All of the following takes place on Linux (Mint, based on Ubuntu 18.04)
I have a project (SecureSockets) that uses openSSL 1.1.1g
OpenSSL is compiled separately for this project in its own directory under my user.
OpenSSL is encapsulated in a module called Copenssl
There is also some glue code (C-code) in CopensslGlue
In the Package.swift manifest I use "unsafeFlags" for swiftSettings and linkerSettings to find the openssl headers resp the openssl libraries.
The above works fine. It compiles and links as expected.
The problem arises when I want to use SecureSockets as a dependency in another project (Swiftfire).
Now the unsafeFlags can no longer be used, and -I believe- the compiler defaults to openSSL 1.0 in Glibc (???). Which of course fails completely.
Specifying the unsafeFlags in the Package.swift file of Swiftfire does not work.
Is there any way to still compile & link SecureSockets while using it as a dependency in Swiftfire?
Thanks, I was afraid of that.
The systemLibrary target was indeed the first other approach I was going to try.
Even though it will break the "sameness" approach with macOS.
My first order recommendation is to strongly consider whether you need to be solving this problem. In particular, both SwiftNIO and BlueSSLService provide alternative approaches you can use, and have blazed this trail before.
As to the general shape of the solution, to avoid using unsafeFlags you will have to rely on pkgConfig. This is your only choice. This will work natively on most Linux systems, and will behave well there. On macOS, there is no system OpenSSL for you to use, so you'll be relying on users pulling one in from Homebrew.
I strongly recommend not trying to deal with this yourself. OpenSSL has extremely difficult-to-use APIs, and the interaction with them in Swift is very hard, particularly if you are going to tolerate multiple OpenSSL versions (as you will need to do). You should very much investigate one of the pre-handled solutions to this problem if you possibly can.
I believe I wrote SecureSockets before SwiftNIO or BlueSSLService was available. Either way that ship has sailed, its an existing code base now that -imo- works pretty well (on macOS).
I will look into pkgConfig, that may be a good alternative.

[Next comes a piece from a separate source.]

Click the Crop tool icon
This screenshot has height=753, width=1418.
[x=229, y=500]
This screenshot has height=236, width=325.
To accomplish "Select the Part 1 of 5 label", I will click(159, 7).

In the end I was able to make it all work. It is hard -after all the experiments- to pinpoint exactly where the solution lay. I would guess three things:
Quite possibly a typo in the header & linker search path settings.
This is much more important though: in the linux environment I have to remove the .build directory after each try to fix a problem. Failing to do so will lead to strange error messages, even if the old error is now fixed. But one does end up chasing phantom errors.
The C glue code I created proved to be "too much". The swift compiler is now able to read more of the openSSL headers than before, and I was able to remove some glue code that I needed in an earlier version. That glue code referred to some functions that are no longer available in ssl.a and crypto.a and thus failed to resolve. Reducing the glue code resolved this problem.
All in all, I can now build my server on both macOS and linux with minimal differences in code and build process.